The problem: Set out the data below as a numbered list, with the blank lines left out.

Source material:
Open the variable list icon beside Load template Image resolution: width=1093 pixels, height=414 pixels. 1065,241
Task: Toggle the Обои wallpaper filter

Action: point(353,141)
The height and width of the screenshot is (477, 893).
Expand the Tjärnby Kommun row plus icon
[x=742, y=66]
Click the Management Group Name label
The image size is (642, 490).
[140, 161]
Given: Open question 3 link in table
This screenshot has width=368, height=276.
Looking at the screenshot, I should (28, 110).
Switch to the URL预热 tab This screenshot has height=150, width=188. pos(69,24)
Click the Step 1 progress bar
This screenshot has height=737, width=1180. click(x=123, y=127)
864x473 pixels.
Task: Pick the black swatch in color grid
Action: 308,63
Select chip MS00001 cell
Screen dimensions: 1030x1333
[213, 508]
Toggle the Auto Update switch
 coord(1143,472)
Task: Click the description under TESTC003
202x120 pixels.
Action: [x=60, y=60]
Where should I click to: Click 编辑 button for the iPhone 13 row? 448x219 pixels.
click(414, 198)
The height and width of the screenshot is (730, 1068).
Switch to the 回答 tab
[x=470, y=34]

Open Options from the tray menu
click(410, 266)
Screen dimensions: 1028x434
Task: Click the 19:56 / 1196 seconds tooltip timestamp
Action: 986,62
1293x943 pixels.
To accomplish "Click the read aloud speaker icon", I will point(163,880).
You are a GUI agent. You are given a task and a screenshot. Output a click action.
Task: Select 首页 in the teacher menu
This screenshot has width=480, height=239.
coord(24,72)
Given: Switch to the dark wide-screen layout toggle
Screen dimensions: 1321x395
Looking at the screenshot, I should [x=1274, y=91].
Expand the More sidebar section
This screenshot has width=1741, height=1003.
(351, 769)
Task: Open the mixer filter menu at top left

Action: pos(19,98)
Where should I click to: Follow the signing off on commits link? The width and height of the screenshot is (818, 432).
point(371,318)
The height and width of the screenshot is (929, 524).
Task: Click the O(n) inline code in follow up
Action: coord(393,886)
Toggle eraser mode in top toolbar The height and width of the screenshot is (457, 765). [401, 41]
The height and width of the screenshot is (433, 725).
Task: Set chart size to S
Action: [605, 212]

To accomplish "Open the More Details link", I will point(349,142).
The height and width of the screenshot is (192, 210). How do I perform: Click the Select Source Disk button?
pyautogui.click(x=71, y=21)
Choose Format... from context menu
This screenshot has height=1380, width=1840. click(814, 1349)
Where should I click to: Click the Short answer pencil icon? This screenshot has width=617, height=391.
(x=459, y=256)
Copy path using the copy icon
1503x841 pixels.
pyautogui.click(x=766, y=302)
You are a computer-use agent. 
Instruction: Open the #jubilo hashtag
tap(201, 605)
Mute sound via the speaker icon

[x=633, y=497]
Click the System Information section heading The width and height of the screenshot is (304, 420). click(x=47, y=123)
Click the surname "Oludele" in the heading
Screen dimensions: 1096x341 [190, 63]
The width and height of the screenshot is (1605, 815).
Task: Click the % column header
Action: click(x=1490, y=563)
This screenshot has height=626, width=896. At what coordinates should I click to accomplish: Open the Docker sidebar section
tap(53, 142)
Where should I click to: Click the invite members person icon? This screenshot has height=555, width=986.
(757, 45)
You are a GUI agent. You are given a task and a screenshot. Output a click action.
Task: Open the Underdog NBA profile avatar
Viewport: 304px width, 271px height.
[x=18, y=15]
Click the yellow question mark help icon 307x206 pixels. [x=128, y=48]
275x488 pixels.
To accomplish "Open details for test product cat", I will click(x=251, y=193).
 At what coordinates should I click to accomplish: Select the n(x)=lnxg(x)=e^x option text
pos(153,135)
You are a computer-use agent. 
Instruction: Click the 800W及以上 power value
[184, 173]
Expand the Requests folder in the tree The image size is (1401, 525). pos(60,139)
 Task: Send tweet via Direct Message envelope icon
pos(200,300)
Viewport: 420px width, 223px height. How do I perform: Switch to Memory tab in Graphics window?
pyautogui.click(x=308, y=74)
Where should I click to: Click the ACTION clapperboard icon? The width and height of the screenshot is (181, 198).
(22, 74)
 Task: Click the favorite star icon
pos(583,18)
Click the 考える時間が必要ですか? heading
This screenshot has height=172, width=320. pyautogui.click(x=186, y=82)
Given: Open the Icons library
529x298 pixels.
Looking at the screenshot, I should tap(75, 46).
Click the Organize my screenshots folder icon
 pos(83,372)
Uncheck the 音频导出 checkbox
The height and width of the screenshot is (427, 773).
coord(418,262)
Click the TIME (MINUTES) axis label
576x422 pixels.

Completed exercise:
1. Open the variable list icon beside Load template Image resolution: width=1093 pixels, height=414 pixels. 1065,241
2. Task: Toggle the Обои wallpaper filter
3. Action: point(353,141)
4. The height and width of the screenshot is (477, 893).
5. Expand the Tjärnby Kommun row plus icon
6. [x=742, y=66]
7. Click the Management Group Name label
8. The image size is (642, 490).
9. [140, 161]
10. Given: Open question 3 link in table
11. This screenshot has width=368, height=276.
12. Looking at the screenshot, I should (28, 110).
13. Switch to the URL预热 tab This screenshot has height=150, width=188. pos(69,24)
14. Click the Step 1 progress bar
15. This screenshot has height=737, width=1180. click(x=123, y=127)
16. 864x473 pixels.
17. Task: Pick the black swatch in color grid
18. Action: 308,63
19. Select chip MS00001 cell
20. Screen dimensions: 1030x1333
21. [213, 508]
22. Toggle the Auto Update switch
23.  coord(1143,472)
24. Task: Click the description under TESTC003
25. 202x120 pixels.
26. Action: [x=60, y=60]
27. Where should I click to: Click 编辑 button for the iPhone 13 row? 448x219 pixels.
28. click(414, 198)
29. The height and width of the screenshot is (730, 1068).
30. Switch to the 回答 tab
31. [x=470, y=34]
32. Open Options from the tray menu
33. click(410, 266)
34. Screen dimensions: 1028x434
35. Task: Click the 19:56 / 1196 seconds tooltip timestamp
36. Action: 986,62
37. 1293x943 pixels.
38. To accomplish "Click the read aloud speaker icon", I will point(163,880).
39. You are a GUI agent. You are given a task and a screenshot. Output a click action.
40. Task: Select 首页 in the teacher menu
41. This screenshot has width=480, height=239.
42. coord(24,72)
43. Given: Switch to the dark wide-screen layout toggle
44. Screen dimensions: 1321x395
45. Looking at the screenshot, I should [x=1274, y=91].
46. Expand the More sidebar section
47. This screenshot has width=1741, height=1003.
48. (351, 769)
49. Task: Open the mixer filter menu at top left
50. Action: pos(19,98)
51. Where should I click to: Follow the signing off on commits link? The width and height of the screenshot is (818, 432).
52. point(371,318)
53. The height and width of the screenshot is (929, 524).
54. Task: Click the O(n) inline code in follow up
55. Action: coord(393,886)
56. Toggle eraser mode in top toolbar The height and width of the screenshot is (457, 765). [401, 41]
57. The height and width of the screenshot is (433, 725).
58. Task: Set chart size to S
59. Action: [605, 212]
60. To accomplish "Open the More Details link", I will point(349,142).
61. The height and width of the screenshot is (192, 210). How do I perform: Click the Select Source Disk button?
62. pyautogui.click(x=71, y=21)
63. Choose Format... from context menu
64. This screenshot has height=1380, width=1840. click(814, 1349)
65. Where should I click to: Click the Short answer pencil icon? This screenshot has width=617, height=391.
66. (x=459, y=256)
67. Copy path using the copy icon
68. 1503x841 pixels.
69. pyautogui.click(x=766, y=302)
70. You are a computer-use agent. 
71. Instruction: Open the #jubilo hashtag
72. tap(201, 605)
73. Mute sound via the speaker icon
74. [x=633, y=497]
75. Click the System Information section heading The width and height of the screenshot is (304, 420). click(x=47, y=123)
76. Click the surname "Oludele" in the heading
77. Screen dimensions: 1096x341 [190, 63]
78. The width and height of the screenshot is (1605, 815).
79. Task: Click the % column header
80. Action: click(x=1490, y=563)
81. This screenshot has height=626, width=896. At what coordinates should I click to accomplish: Open the Docker sidebar section
82. tap(53, 142)
83. Where should I click to: Click the invite members person icon? This screenshot has height=555, width=986.
84. (757, 45)
85. You are a GUI agent. You are given a task and a screenshot. Output a click action.
86. Task: Open the Underdog NBA profile avatar
87. Viewport: 304px width, 271px height.
88. [x=18, y=15]
89. Click the yellow question mark help icon 307x206 pixels. [x=128, y=48]
90. 275x488 pixels.
91. To accomplish "Open details for test product cat", I will click(x=251, y=193).
92.  At what coordinates should I click to accomplish: Select the n(x)=lnxg(x)=e^x option text
93. pos(153,135)
94. You are a computer-use agent. 
95. Instruction: Click the 800W及以上 power value
96. [184, 173]
97. Expand the Requests folder in the tree The image size is (1401, 525). pos(60,139)
98.  Task: Send tweet via Direct Message envelope icon
99. pos(200,300)
100. Viewport: 420px width, 223px height. How do I perform: Switch to Memory tab in Graphics window?
101. pyautogui.click(x=308, y=74)
102. Where should I click to: Click the ACTION clapperboard icon? The width and height of the screenshot is (181, 198).
103. (22, 74)
104.  Task: Click the favorite star icon
105. pos(583,18)
106. Click the 考える時間が必要ですか? heading
107. This screenshot has height=172, width=320. pyautogui.click(x=186, y=82)
108. Given: Open the Icons library
109. 529x298 pixels.
110. Looking at the screenshot, I should tap(75, 46).
111. Click the Organize my screenshots folder icon
112.  pos(83,372)
113. Uncheck the 音频导出 checkbox
114. The height and width of the screenshot is (427, 773).
115. coord(418,262)
116. Click the TIME (MINUTES) axis label
117. 576x422 pixels.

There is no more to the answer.